The Resolutions for Hurt People


If you're someone who finds yourself in a hurt person's line of fire, you need some tools to manage their feelings as well as your own. Some options include:


1. Let them vent. Listen to their frustrations before you speak or act. Never interrupt, because until you hear their story, you know nothing. Find out as much as you can about the source of their pain and you'll know why they're angry.

2. Assess your level of responsibility in causing their pain. If you are directly involved, take responsibility and make things right. However, often you will find that you are not the target or cause of the pain. If you were just in the right place at the right time, don't take it personally.

3. Adopt an attitude of forgiveness. Try to understand that when people are hurt, they don't always think clearly and they say things that they don't really mean. It's easy to be consumed with reciprocal anger, so avoid the urge by forgiving them.

4. Be mindful of how you respond to them. The goal is to make things better, not worse. Sometimes they just want someone to acknowledge their pain. You can do so by saying something like, "I don't know just what to do to help you right now, but I want you to know how sorry I am about this."

5. Take control of your own feelings. Don't give up your power to them by allowing their words to control the way you respond. Their pain, even when directed at you, does not define you.


Hurt people can only hurt others if allowed to do so. With adults, know that you can judge the size of a person by the size of the things that they allow to make them angry. Yes, we've all had initial feelings of hurt as the result of others' actions and words. But, when we take a moment to really look at the situation, all of us have the power to draw the line and refuse to accept another's hurt.

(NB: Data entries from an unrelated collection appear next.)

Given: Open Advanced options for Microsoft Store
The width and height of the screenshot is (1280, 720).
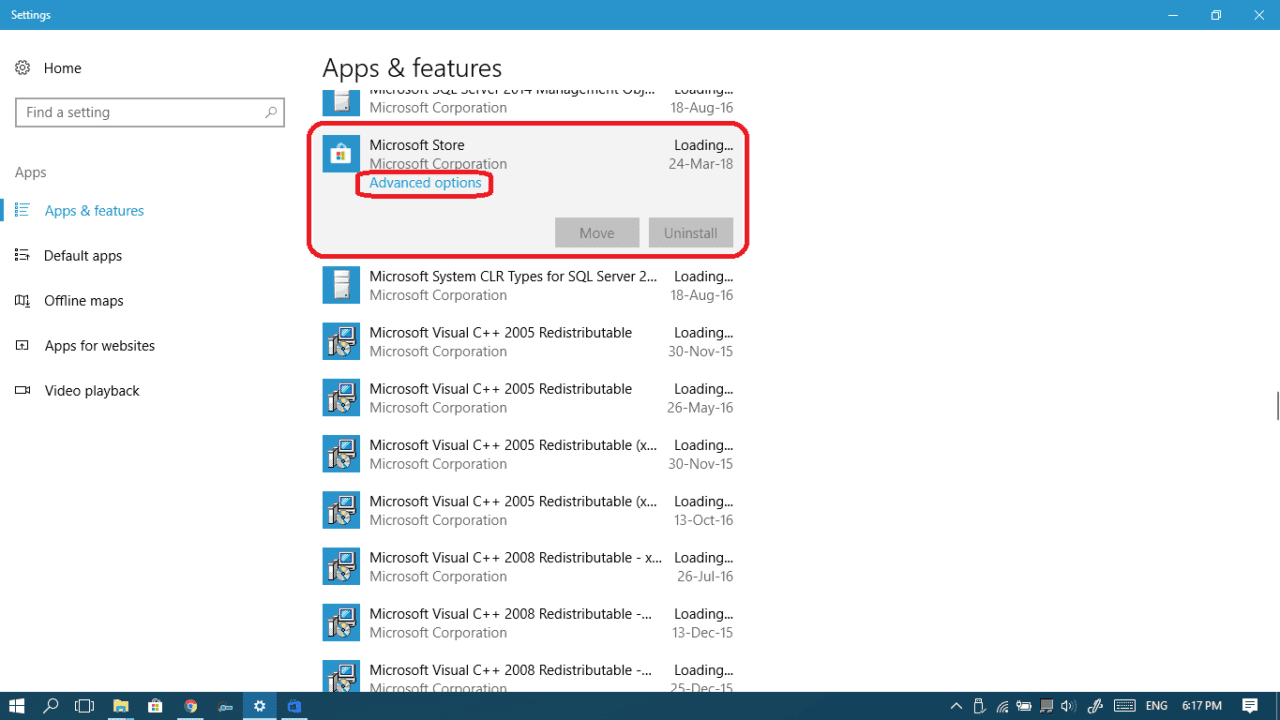Looking at the screenshot, I should point(424,183).
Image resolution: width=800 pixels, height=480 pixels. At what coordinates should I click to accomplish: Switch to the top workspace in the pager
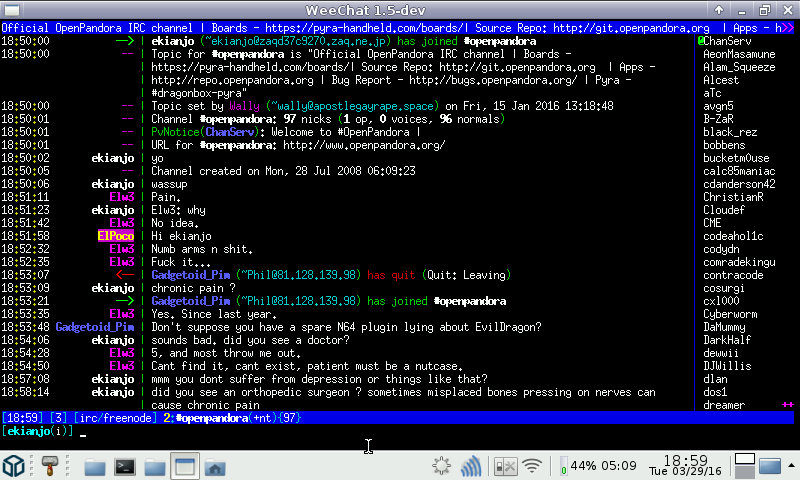(x=743, y=459)
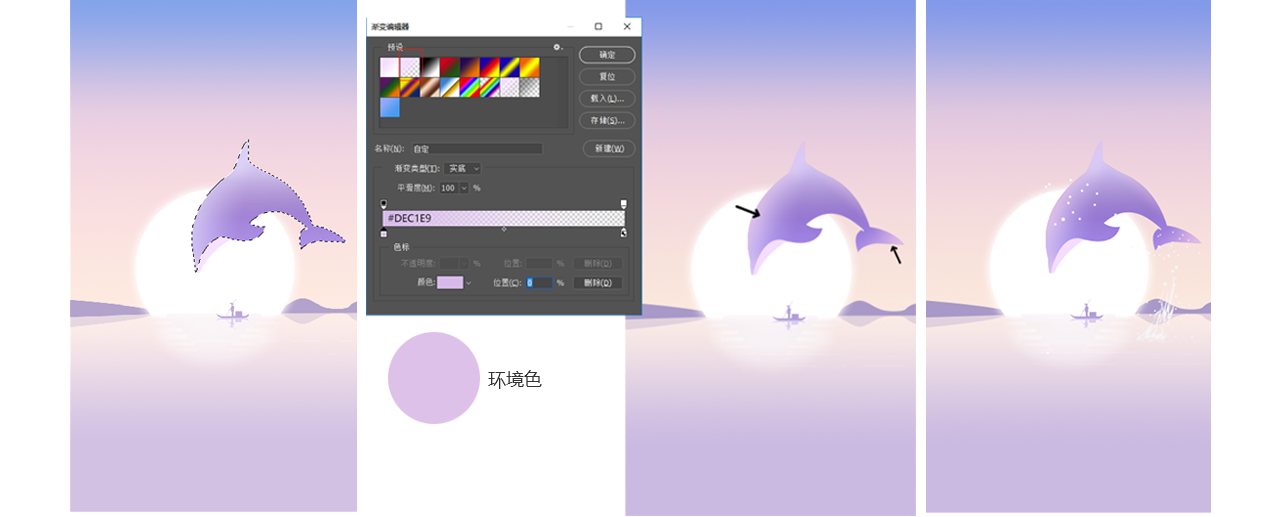
Task: Select the left color stop below gradient bar
Action: tap(383, 233)
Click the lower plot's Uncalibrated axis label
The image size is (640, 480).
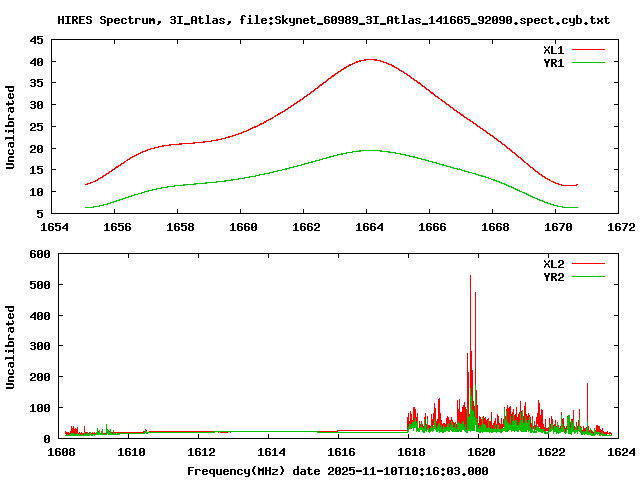pyautogui.click(x=11, y=346)
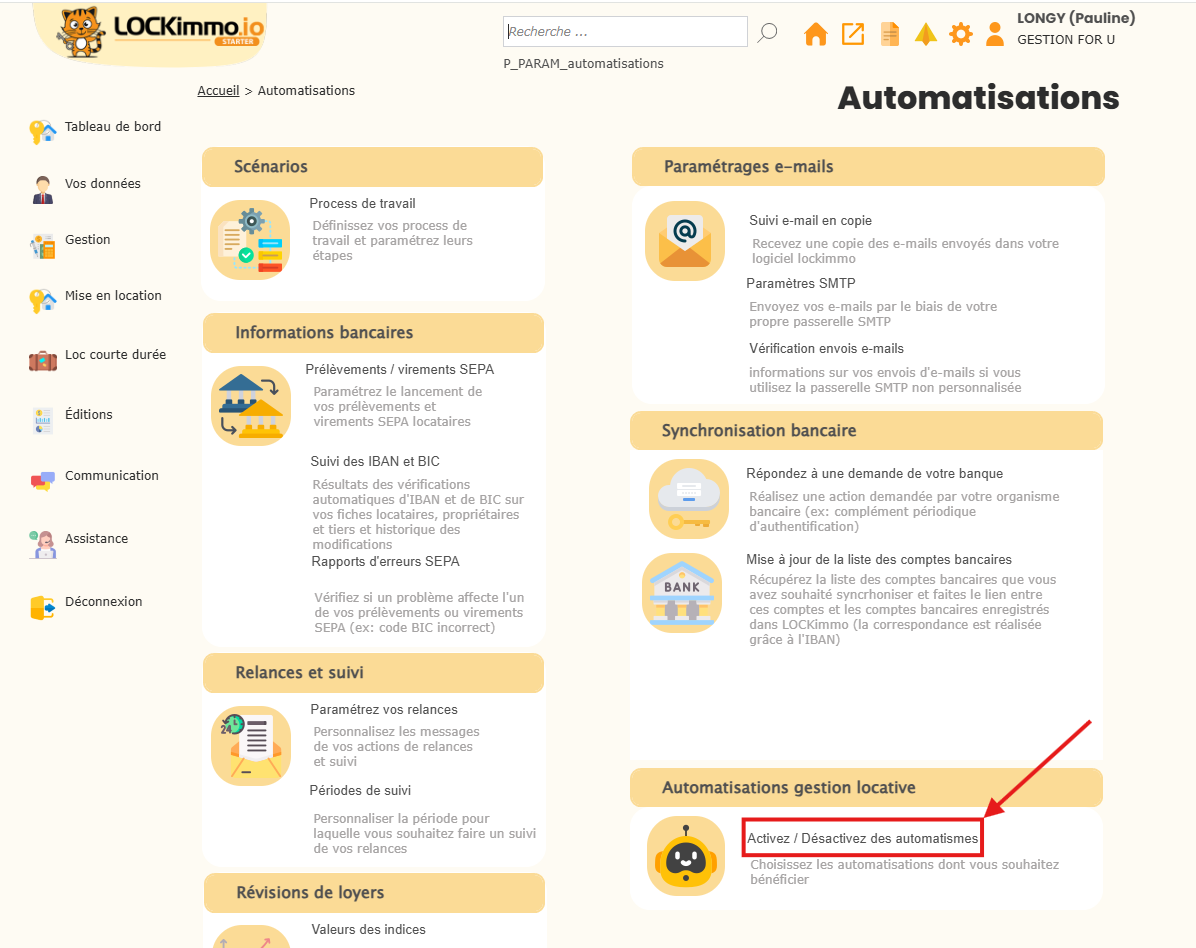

Remember that people say and do boneheaded things from time to time without thinking. People forget, lose their tempers, underachieve by our standards, break promises, cheat, lie and do other things that disappoint us. Make allowances for people's differences.

Human beings make errors. Values amongst us are varied. If you keep your standards very high, you are subject to be more sensitive around people with low standards. If you have low standards, you will feel offended and slighted by those who have high standards. That said, the bottom line is this: when someone is hurting someone else, they are acting from a place of pain and hurt. Diminish the hurt to make room for enrichment. Instead of hurt people hurting people, you then have enriched people enriching people.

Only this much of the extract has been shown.